Now there's a thought for spec-evo enthusiasts. There
is so much more to say about the Ediacaran biota and as they are a personal
favorite of mine I definitely plan to write more about them in the future.
Wonderful
Burgess Life
Ever
since Darwin, the lifeforms of the Cambrian have been a particular challenge to
interpret. At first the main problem was their seemingly sudden, fully formed appearance
in the fossil record without any apparent ancestors. This problem was further
compounded when earlier organisms, such as the Ediacaran biota, were eventually
found but they barely had any resemblance to the Cambrian organisms.
Furthermore, the Ediacaran biota is separated from the Cambrian fauna by an
apparent mass extinction and the diversification event of the equally
mysterious Small Shelly Fauna. At the very least however, we know some
organisms from the Ediacaran that probably were ancestors or close relatives to
later Cambrian animals. The organism Kimberella for example is often
interpreted as an early mollusc (though its purported “radula” does not quite fit the
bill) and fossil embryos of probable bilaterian animals are known from the Early
Ediacaran Doushantuo Formation. It now seems that while there probably was a genuine diversification-event going on right at the beginning of the Cambrian, likely
in response to the extinction of the Ediacarans, the true origin of most animal
phyla likely is a lot older and we just have trouble finding these
proto-animals because they were very small and/or lacked easily petrifiable
skeletons.
 |
| Fig. 10: The
Burgess Shale, as originally reconstructed by Charles Knight in the 1940s.
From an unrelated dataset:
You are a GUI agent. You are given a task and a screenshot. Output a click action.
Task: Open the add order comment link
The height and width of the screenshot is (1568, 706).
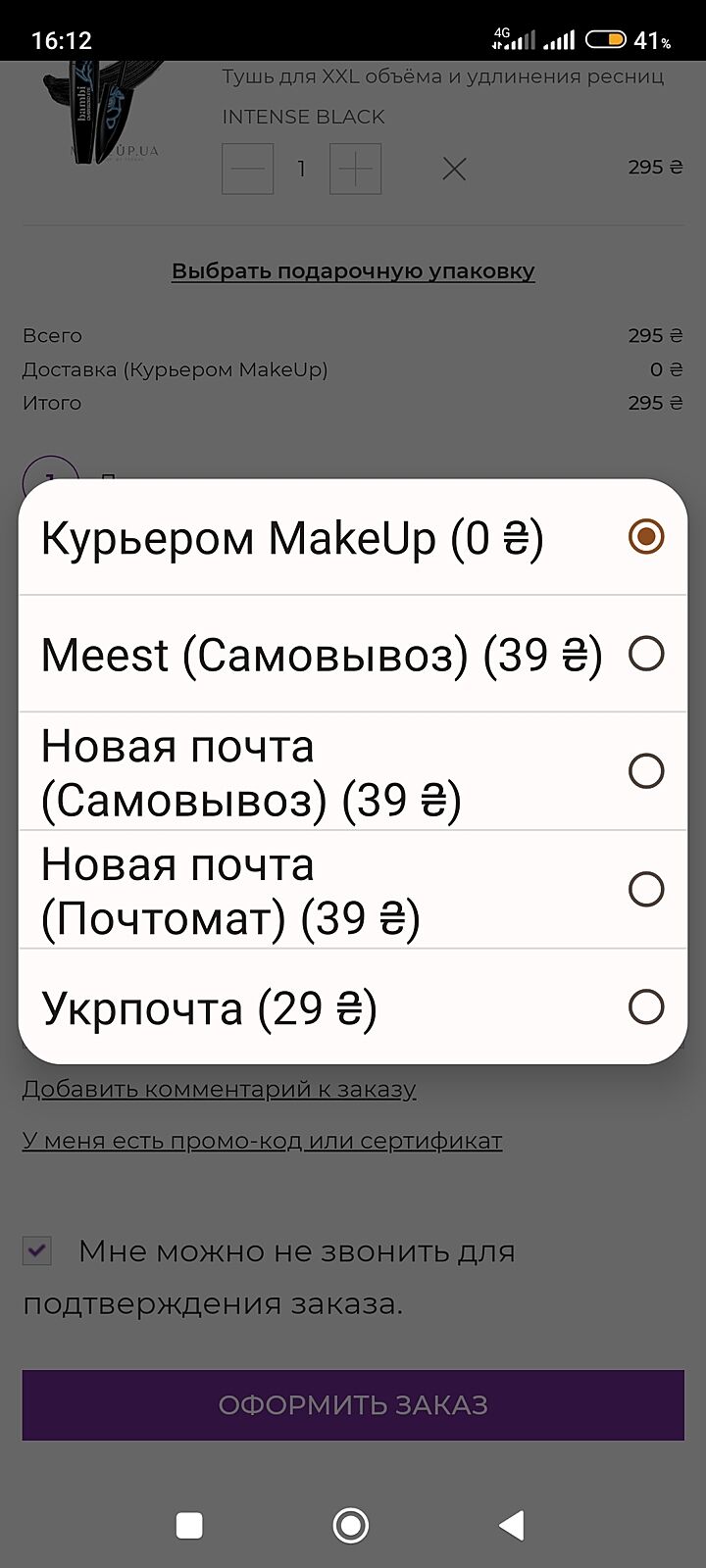220,1089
Those shrimp-like animals in the back later turned out to actually be the
mouth-parts of the much larger organism Anomalocaris. |
Identifying
what the Cambrian animals were was not actually a problem until the late twentieth
century. Until then, most of the Cambrian fossils were simply interpreted as
primitive forms of still existing or well-known animal-groups. When Charles
Doolittle Walcott discovered the now famous Burgess Shale in 1909, he simply
shoehorned all the enigmatic forms into early orders of trilobites and
crustaceans. Beginning in the 70s however, a reassessment was undergone on the
Burgess fossils by Harry Whittington, Derek Briggs and Simon Conway Morris.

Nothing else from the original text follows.